It makes perfect sense to me therefore that you would put a watcher on the watchers. Security have their fingers in almost every business pie, just to make sure that proper security controls are built in from the beginning. Like Legal, security is there to save the business from itself, and done properly, it should NEVER get in the way.

This can lead to a certain complaisance, or blinkered view of the world, IA can provide the necessary perspective to continually test processes that that could potentially stagnate if not seen through an objective lens. And who knows, because IA generally have direct (if dotted line) access senior leadership, there is a very good chance your requests for budget/resources will be looked on favorably if supported by an entity mostly immune from repercussions.
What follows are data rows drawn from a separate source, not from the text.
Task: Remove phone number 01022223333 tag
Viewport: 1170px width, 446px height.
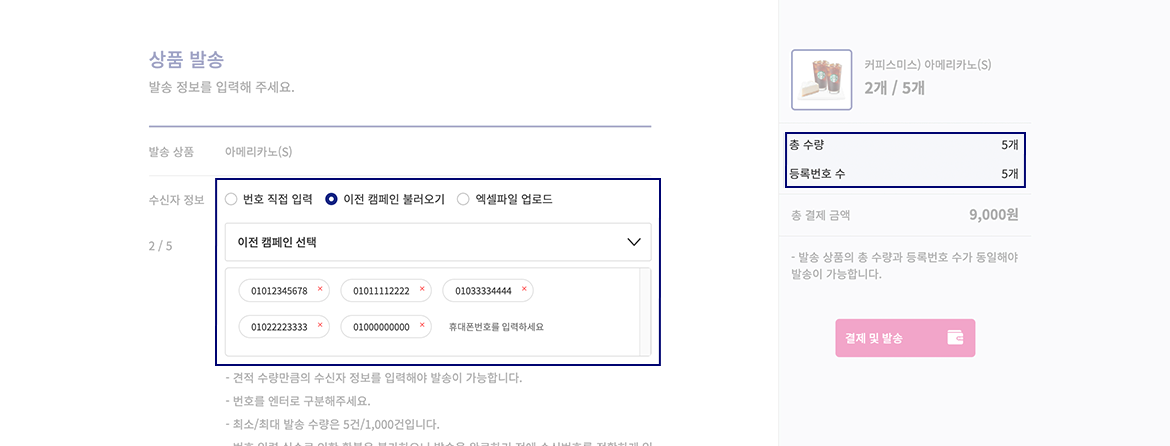Action: (320, 325)

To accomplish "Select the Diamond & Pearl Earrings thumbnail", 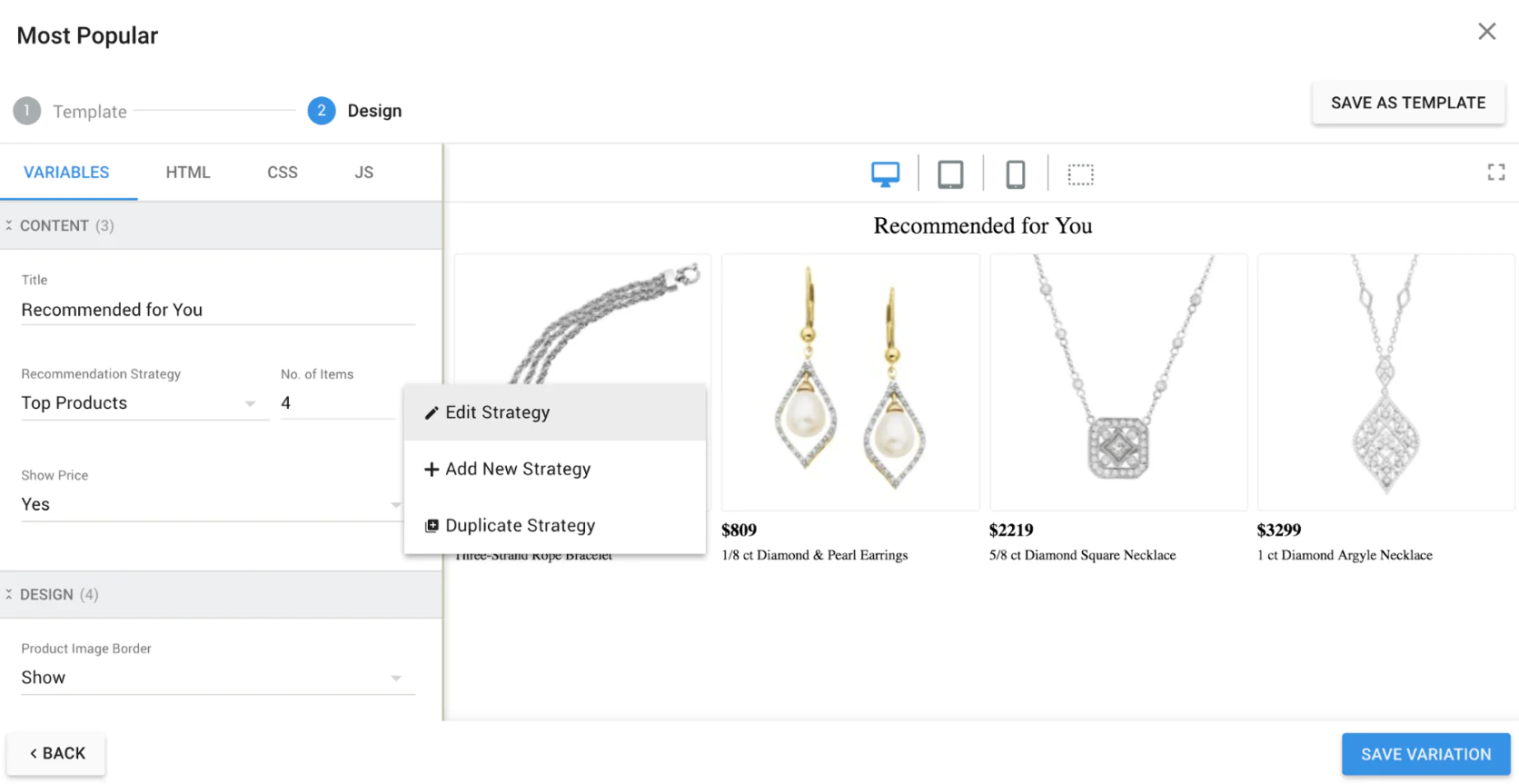I will 850,382.
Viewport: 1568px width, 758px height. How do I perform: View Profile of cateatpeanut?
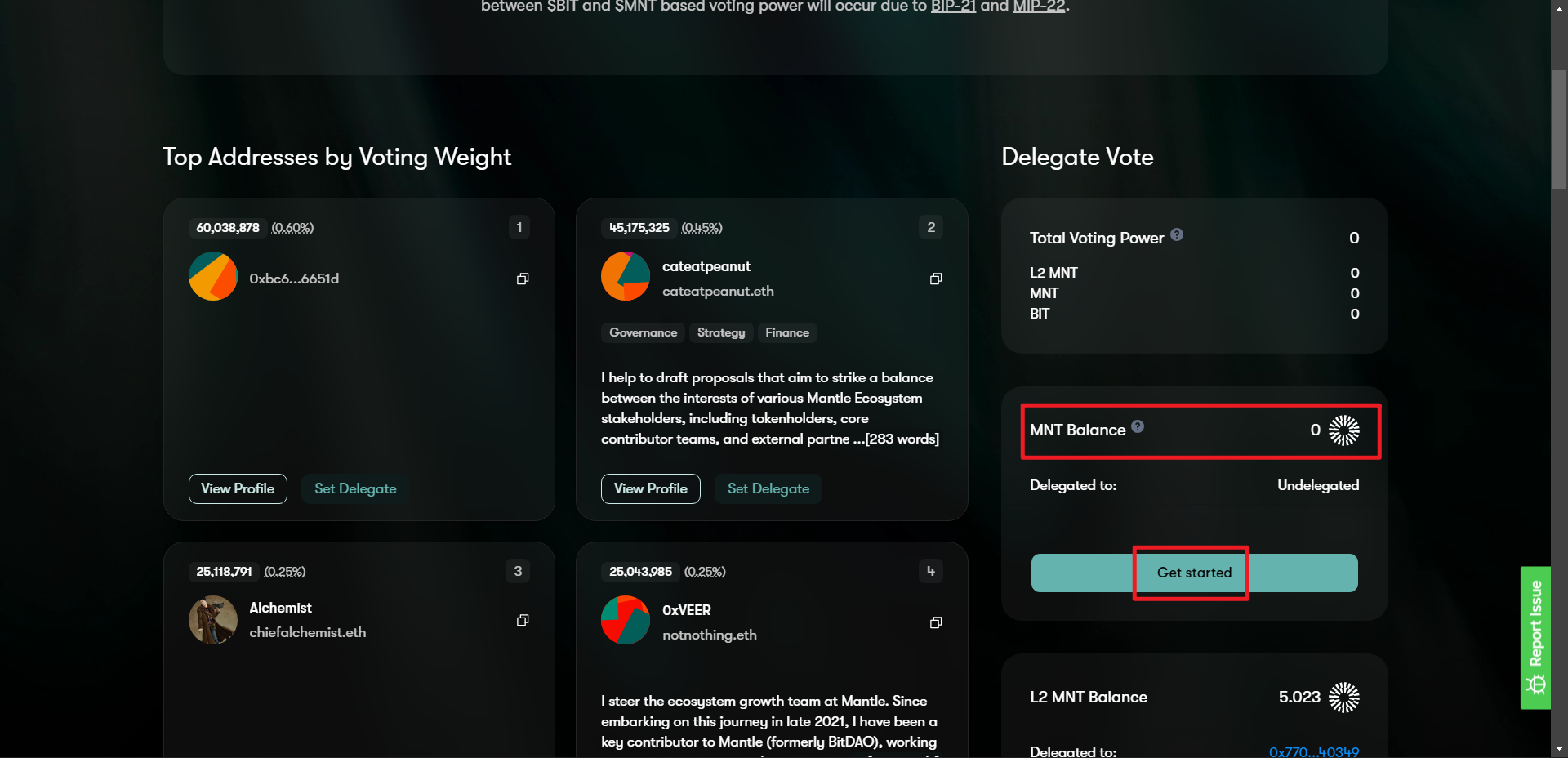(x=650, y=488)
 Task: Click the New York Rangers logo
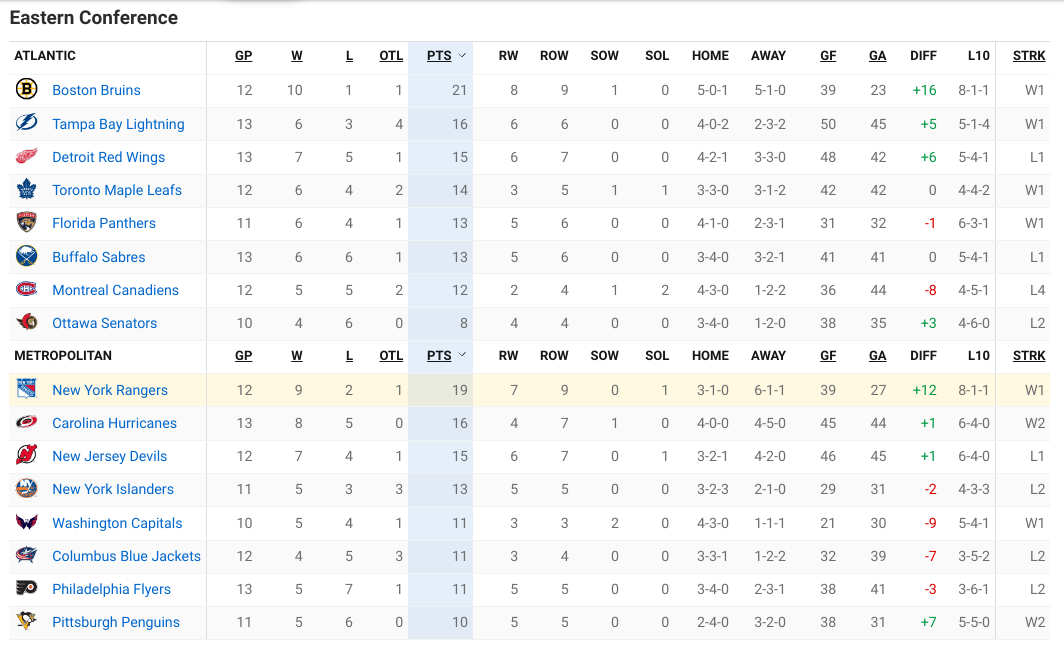[26, 389]
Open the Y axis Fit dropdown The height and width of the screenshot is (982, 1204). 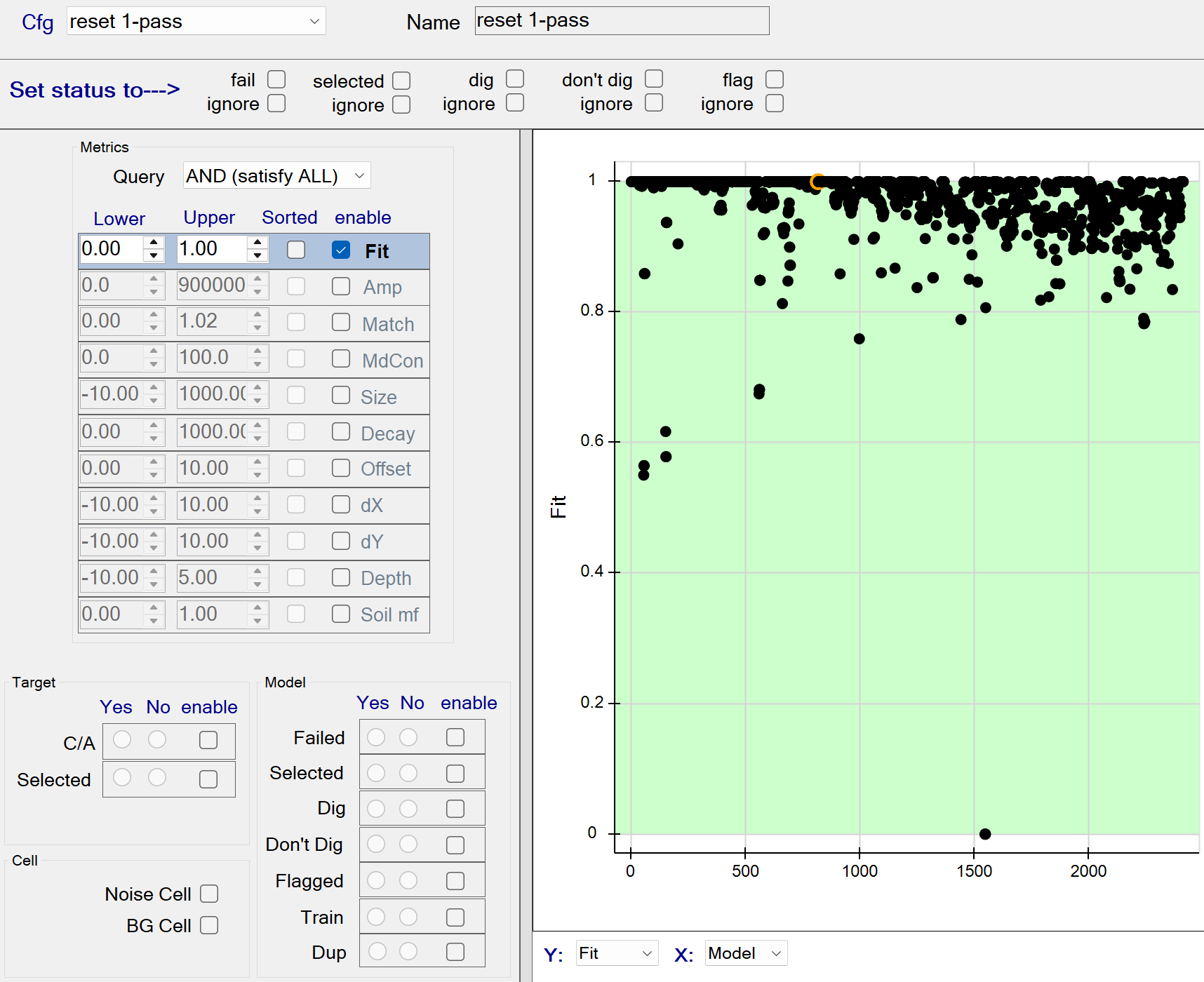click(x=616, y=953)
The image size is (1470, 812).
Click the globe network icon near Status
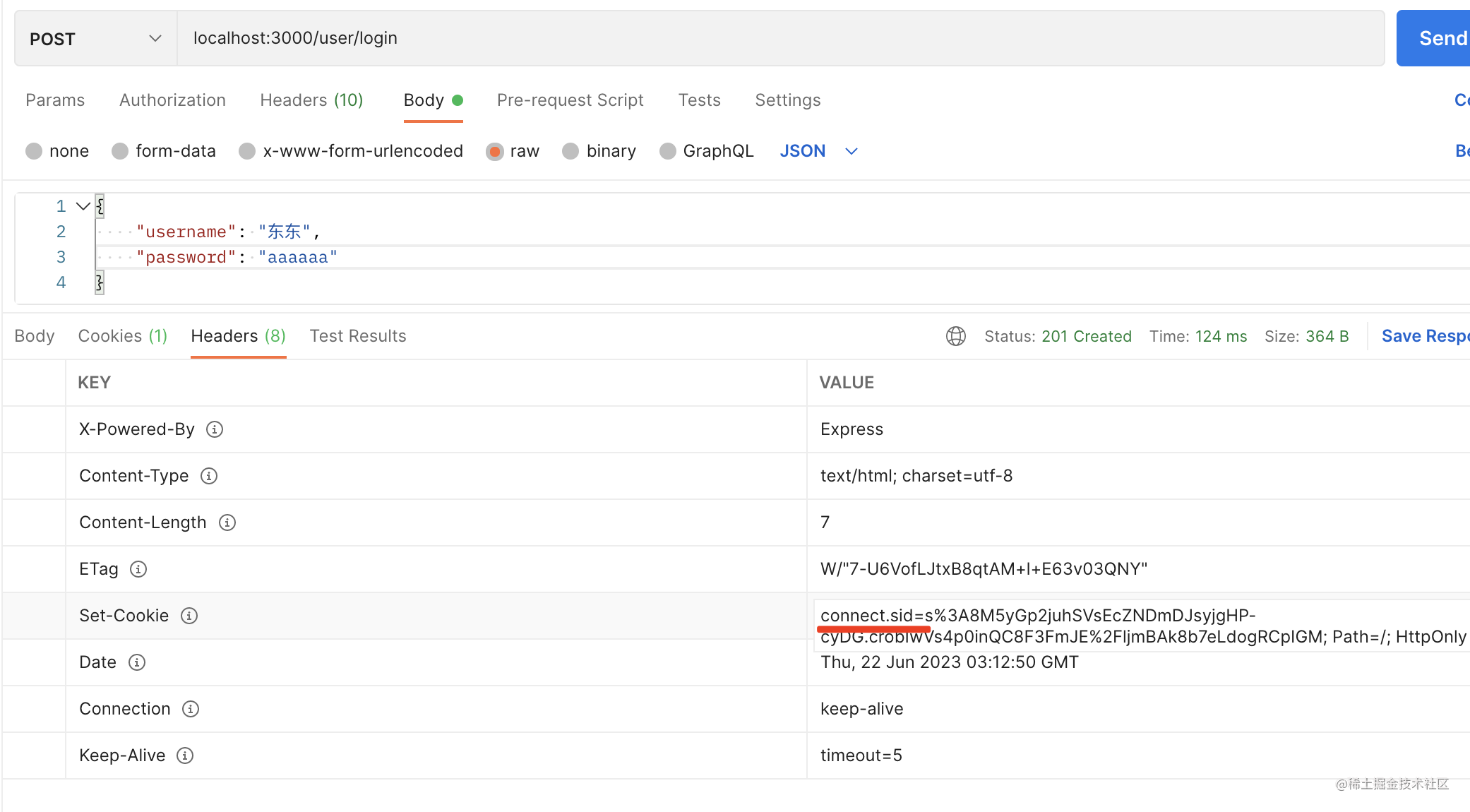[x=956, y=336]
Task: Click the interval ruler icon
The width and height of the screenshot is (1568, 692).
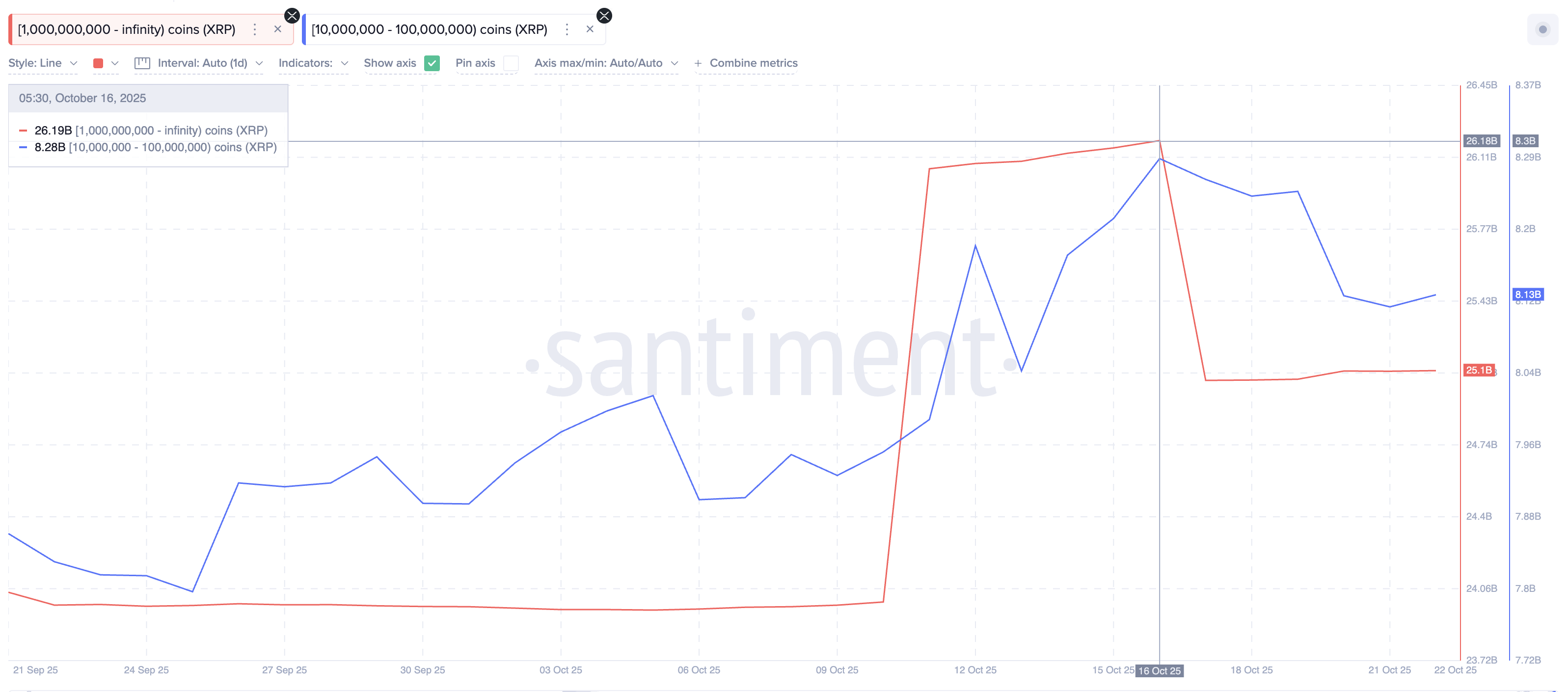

In this context therefore, Internal Audit is the conscience of Security; Are the controls enough?; Are they too much?; Are they easily measured?; are they flexible enough to adapt to business goals?; etc…

From the very first policy draft, to the almost ubiquitous Plan, Do, Check, Act of ISO 2700X, security professionals need to look to IA for support and guidance, but the opposite is equally true. IA can tend to rely on their unassailable positions to hide behind lack of expertise in security subject matter, they need to work just as closely with security to make sure they are up to the task.

I’m in Information Security, I Don’t OWN Anything!

In 16 years of information security consulting, I never worked at an organisation where ownership of any aspect of the IT function was in the right place, let alone IT Security.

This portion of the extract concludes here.